• [本文抜粋]
【経営者による財政状態、経営成績及びキャッシュ・フローの状況の分析】
文中の将来に関する事項は、当四半期連結会計期間の末日現在において判断したものです。
(1)財政状態及び経営成績の状況
当第3四半期連結累計期間におけるわが国経済は、世界経済がロシアによるウクライナ侵攻の長期化に起因して資源価格や穀物価格の高止まり状態が続き、急激なインフレの高進等に見舞われていることから、その先行きには不透明感が増しつつあり、これを受けて国内でも海外経済の減速懸念が強まりつつありますが、現状においては、底堅い設備投資需要や資材の供給制約の緩和等による生産活動の回復傾向も窺える一方で、円安基調や生産コストの上昇等を反映した物価高騰が消費意欲の減退等を招き、企業収益を下押しする懸念も強く、今後の景気動向については、依然として予断を許さない環境下にあります。
当社グループが中核事業とする建設業界の受注環境は、公共投資は国土強靭化に向け相応の投資が継続されていることから概ね堅調に推移しているものの、民間設備投資はコロナ禍等の反動で投資意欲に一服感が見られ、政策金利の上昇基調とも相俟って引合い案件の減少に繋がることが懸念されます。
加えて収益環境もウクライナ侵攻や急速な円安等を受けた建設資材価格の高騰、人件費の上昇等が収益の圧迫要因になる可能性が強く、当業界を取り巻く事業環境は、総じて楽観視できない状況が続いています。
このような環境下にあって、当社グループの連結業績は、売上高につきましては27,366百万円(前年同四半期比4.7%減)となりました。損益面では、営業利益894百万円(前年同四半期比32.2%減)、経常利益980百万円(前年同四半期比28.6%減)、親会社株主に帰属する四半期純利益729百万円(前年同四半期比50.3%減)となりました。
当第3四半期連結累計期間末の総資産は、受取手形・完成工事未収入金等が減少しましたが、現金預金、不動産事業支出金が増加したこと等により前連結会計年度末に比べ2,838百万円増の30,318百万円となりました。負債は、短期借入金が減少しましたが、支払手形・工事未払金、未成工事受入金が増加したこと等により前連結会計年度末に比べ2,246百万円増の17,629百万円となりました。
なお、純資産は前連結会計年度末に比べ591百万円増の12,688百万円となり、自己資本比率は41.9%となりました。
セグメントの経営成績は次のとおりです。
(建築事業)
完成工事高は21,079百万円(前年同四半期比3.9%減)、営業利益は1,421百万円(前年同四半期比12.2%減)となりました。
(土木事業)
完成工事高は6,115百万円(前年同四半期比7.2%減)、営業利益は481百万円(前年同四半期比28.5%減)となりました。
(不動産事業)
不動産事業の売上高は170百万円(前年同四半期比4.9%減)、営業利益は47百万円(前年同四半期比10.8%増)となりました。
(2)経営方針・経営戦略等
当第3四半期連結累計期間において、当社グループが定めている経営方針・経営戦略等について重要な変更はありません。
(3)事業上及び財務上の対処すべき課題
当第3四半期連結累計期間において、当社グループが対処すべき課題について重要な変更はありません。
(4)研究開発活動
当第3四半期連結累計期間における当社グループ全体の研究開発活動の金額は25百万円です。

• [作業指示]
業績分析の本文のうち「当第3四半期連結累計期間末の」から「営戦略等について重要な変更はありません。」までを、一字も変えずに書き写す。 一覧はこの本文とは関係しない。

• [提供一覧]
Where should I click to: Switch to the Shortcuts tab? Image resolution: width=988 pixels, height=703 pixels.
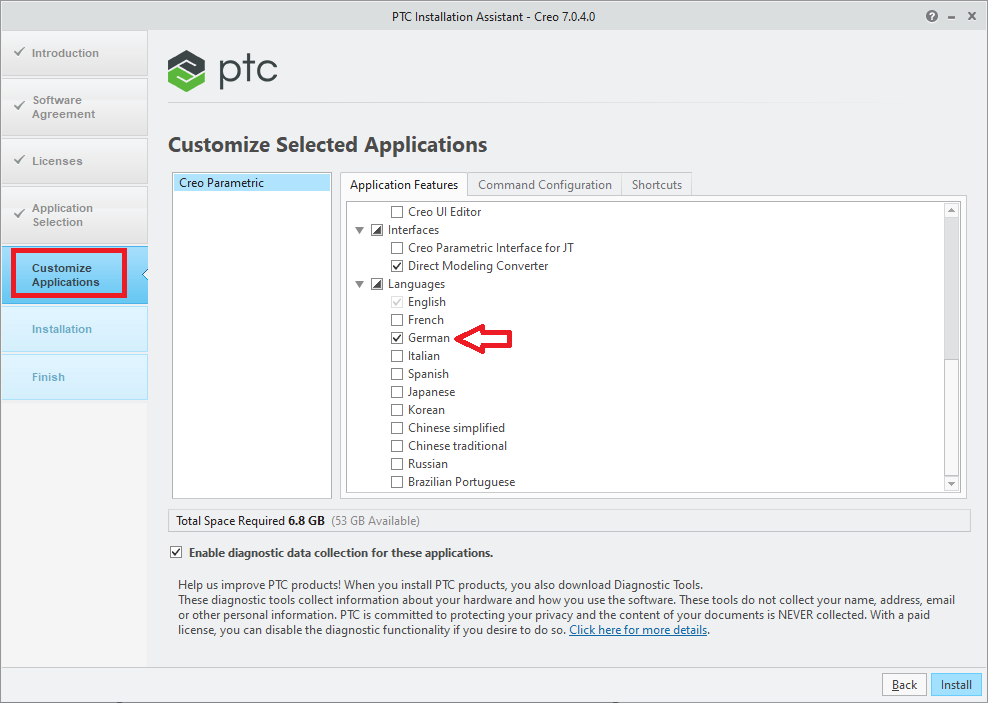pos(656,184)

---

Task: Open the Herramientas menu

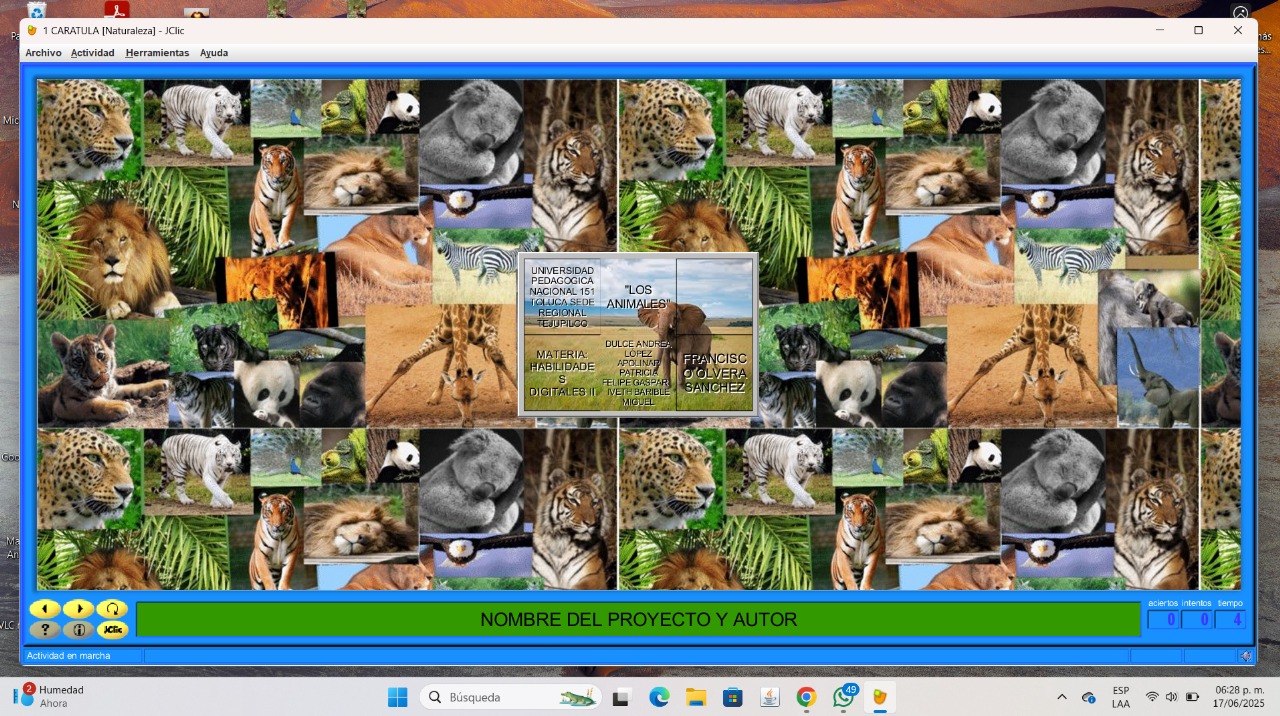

• [解答]
当第3四半期連結累計期間末の総資産は、受取手形・完成工事未収入金等が減少しましたが、現金預金、不動産事業支出金が増加したこと等により前連結会計年度末に比べ2,838百万円増の30,318百万円となりました。負債は、短期借入金が減少しましたが、支払手形・工事未払金、未成工事受入金が増加したこと等により前連結会計年度末に比べ2,246百万円増の17,629百万円となりました。
なお、純資産は前連結会計年度末に比べ591百万円増の12,688百万円となり、自己資本比率は41.9%となりました。
セグメントの経営成績は次のとおりです。
(建築事業)
完成工事高は21,079百万円(前年同四半期比3.9%減)、営業利益は1,421百万円(前年同四半期比12.2%減)となりました。
(土木事業)
完成工事高は6,115百万円(前年同四半期比7.2%減)、営業利益は481百万円(前年同四半期比28.5%減)となりました。
(不動産事業)
不動産事業の売上高は170百万円(前年同四半期比4.9%減)、営業利益は47百万円(前年同四半期比10.8%増)となりました。
(2)経営方針・経営戦略等
当第3四半期連結累計期間において、当社グループが定めている経営方針・経営戦略等について重要な変更はありません。